Amazon says it plans to spend $10 billion on Project Kuiper, which will have low-earth-orbit (LEO) satellites in 98 orbital planes at altitudes of 590km, 610km, and 630km – low orbits that will deliver round-trip delays of just 4ms.
Dave Limp, Amazon senior vice president, said: “There are still too many places where broadband access is unreliable or where it doesn’t exist at all. Kuiper will change that.”
The Federal Communications Commission (FCC) approved Amazon’s proposals, with all five commissioners voting in favour.
Rajeev Badyal, vice president of technology for Project Kuiper, said: “LEO-based broadband systems like Project Kuiper present a huge number of challenges, and we have assembled a world-class team of engineers and scientists who are committed to delivering on our vision for Project Kuiper and keeping space a safe, sustainable environment for everyone.”

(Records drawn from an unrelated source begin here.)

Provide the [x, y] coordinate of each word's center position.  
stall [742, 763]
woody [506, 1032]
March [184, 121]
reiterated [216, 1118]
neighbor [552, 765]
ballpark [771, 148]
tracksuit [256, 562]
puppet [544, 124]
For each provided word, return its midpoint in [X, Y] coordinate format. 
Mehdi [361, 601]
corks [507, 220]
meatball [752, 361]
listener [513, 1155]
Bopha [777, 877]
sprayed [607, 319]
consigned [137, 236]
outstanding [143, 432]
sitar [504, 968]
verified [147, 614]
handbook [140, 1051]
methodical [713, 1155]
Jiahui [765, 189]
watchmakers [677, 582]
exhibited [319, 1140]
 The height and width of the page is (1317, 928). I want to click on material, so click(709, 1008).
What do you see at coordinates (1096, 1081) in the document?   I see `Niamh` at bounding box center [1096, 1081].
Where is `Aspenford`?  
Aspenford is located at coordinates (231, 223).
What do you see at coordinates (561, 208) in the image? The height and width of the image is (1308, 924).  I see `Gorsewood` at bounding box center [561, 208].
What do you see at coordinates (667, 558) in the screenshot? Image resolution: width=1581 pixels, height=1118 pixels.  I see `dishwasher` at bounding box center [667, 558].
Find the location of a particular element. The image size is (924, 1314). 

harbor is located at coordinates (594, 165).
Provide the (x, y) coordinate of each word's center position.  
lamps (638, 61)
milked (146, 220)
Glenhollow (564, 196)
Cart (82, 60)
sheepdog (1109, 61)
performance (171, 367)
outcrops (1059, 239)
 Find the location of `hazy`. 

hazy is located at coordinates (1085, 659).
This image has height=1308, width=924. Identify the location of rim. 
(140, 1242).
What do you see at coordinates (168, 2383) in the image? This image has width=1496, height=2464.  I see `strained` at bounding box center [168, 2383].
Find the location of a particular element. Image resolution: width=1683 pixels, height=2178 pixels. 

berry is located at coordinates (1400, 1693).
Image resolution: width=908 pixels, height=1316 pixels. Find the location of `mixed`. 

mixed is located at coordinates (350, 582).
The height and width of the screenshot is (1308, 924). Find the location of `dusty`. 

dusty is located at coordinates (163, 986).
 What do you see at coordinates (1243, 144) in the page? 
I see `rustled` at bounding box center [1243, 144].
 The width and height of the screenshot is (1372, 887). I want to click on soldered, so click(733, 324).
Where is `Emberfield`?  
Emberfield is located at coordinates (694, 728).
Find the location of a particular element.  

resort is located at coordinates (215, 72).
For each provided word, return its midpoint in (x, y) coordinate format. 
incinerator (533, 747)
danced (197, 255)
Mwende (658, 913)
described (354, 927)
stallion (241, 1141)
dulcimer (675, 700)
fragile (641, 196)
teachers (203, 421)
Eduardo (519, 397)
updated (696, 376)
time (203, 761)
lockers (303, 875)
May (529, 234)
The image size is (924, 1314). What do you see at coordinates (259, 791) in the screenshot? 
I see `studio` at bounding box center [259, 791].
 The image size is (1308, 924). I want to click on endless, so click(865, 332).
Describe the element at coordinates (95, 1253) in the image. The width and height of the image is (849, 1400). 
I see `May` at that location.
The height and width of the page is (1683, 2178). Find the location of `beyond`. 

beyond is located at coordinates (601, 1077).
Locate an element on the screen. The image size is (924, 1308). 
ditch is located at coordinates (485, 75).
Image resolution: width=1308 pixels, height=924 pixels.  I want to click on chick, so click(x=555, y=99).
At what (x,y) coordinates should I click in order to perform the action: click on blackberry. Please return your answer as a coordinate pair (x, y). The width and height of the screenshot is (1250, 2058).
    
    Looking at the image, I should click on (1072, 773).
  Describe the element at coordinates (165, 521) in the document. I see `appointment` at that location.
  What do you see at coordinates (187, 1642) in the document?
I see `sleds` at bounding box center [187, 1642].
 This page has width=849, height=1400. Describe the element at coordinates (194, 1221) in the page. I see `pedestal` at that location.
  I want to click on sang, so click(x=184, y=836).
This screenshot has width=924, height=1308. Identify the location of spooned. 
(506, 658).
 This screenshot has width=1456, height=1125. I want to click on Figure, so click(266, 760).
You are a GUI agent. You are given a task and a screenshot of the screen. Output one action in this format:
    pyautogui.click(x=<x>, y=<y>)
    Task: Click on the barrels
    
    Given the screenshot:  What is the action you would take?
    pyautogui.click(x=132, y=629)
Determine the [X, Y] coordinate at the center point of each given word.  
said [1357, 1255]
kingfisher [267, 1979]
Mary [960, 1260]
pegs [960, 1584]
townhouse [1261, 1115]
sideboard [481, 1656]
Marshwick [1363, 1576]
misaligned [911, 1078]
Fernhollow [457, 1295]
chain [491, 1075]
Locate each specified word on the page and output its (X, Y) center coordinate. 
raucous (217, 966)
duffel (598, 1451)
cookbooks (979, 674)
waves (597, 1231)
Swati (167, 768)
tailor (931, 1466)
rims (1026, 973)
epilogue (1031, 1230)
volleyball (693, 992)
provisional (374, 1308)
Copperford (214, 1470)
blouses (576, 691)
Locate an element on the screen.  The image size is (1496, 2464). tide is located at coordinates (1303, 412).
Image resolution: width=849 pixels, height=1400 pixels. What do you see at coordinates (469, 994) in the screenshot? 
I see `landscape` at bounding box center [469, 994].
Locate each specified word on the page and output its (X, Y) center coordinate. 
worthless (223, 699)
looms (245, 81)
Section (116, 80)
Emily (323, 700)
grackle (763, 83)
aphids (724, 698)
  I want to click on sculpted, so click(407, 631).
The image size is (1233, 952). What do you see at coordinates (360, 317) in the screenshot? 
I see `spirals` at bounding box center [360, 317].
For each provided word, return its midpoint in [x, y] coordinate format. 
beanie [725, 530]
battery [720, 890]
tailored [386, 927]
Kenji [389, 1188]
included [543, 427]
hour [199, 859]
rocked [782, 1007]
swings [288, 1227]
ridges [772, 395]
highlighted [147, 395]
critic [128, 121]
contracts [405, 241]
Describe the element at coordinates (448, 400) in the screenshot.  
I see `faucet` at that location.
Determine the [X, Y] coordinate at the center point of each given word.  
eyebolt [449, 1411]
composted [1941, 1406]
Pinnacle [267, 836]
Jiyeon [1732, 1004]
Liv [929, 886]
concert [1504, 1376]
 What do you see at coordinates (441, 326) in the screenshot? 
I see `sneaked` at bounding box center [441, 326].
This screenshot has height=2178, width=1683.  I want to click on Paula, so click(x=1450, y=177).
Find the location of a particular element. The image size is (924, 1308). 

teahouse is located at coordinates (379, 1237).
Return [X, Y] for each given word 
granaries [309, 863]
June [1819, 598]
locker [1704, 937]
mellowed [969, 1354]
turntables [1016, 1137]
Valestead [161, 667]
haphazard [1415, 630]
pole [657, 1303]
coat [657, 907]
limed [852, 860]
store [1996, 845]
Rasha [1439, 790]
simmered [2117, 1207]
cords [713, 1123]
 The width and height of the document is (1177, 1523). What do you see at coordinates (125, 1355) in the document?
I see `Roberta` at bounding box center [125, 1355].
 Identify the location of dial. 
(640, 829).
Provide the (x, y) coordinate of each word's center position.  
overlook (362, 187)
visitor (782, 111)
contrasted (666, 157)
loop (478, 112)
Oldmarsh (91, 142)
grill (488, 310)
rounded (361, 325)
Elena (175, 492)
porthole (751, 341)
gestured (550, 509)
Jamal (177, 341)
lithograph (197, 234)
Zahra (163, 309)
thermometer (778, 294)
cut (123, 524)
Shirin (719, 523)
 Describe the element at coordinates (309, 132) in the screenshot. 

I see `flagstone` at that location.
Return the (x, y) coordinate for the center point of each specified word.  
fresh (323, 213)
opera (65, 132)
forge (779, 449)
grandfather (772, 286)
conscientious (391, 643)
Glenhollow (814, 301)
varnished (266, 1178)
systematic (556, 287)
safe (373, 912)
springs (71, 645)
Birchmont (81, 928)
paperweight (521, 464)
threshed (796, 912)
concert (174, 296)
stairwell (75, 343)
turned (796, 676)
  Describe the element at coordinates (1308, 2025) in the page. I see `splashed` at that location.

According to the FCC, the project “will be capable of providing continuous coverage to customers within approximately 56°N and 56°S latitude, thereby serving the contiguous United States, Hawaii, US territories and other world regions”.
The US state of Alaska will be entirely outside the coverage region, because it is too far north. So will much of Scandinavia and northern Russia.
In the south, only Antarctica and the very southern tip of South America will be outside Project Kuiper’s reach.
Amazon said that Project Kuiper “will deliver high-speed, low-latency broadband service to places beyond the reach of traditional fibre or wireless networks … Project Kuiper will serve individual households, as well as schools, hospitals, businesses and other organisations operating in places without reliable broadband.”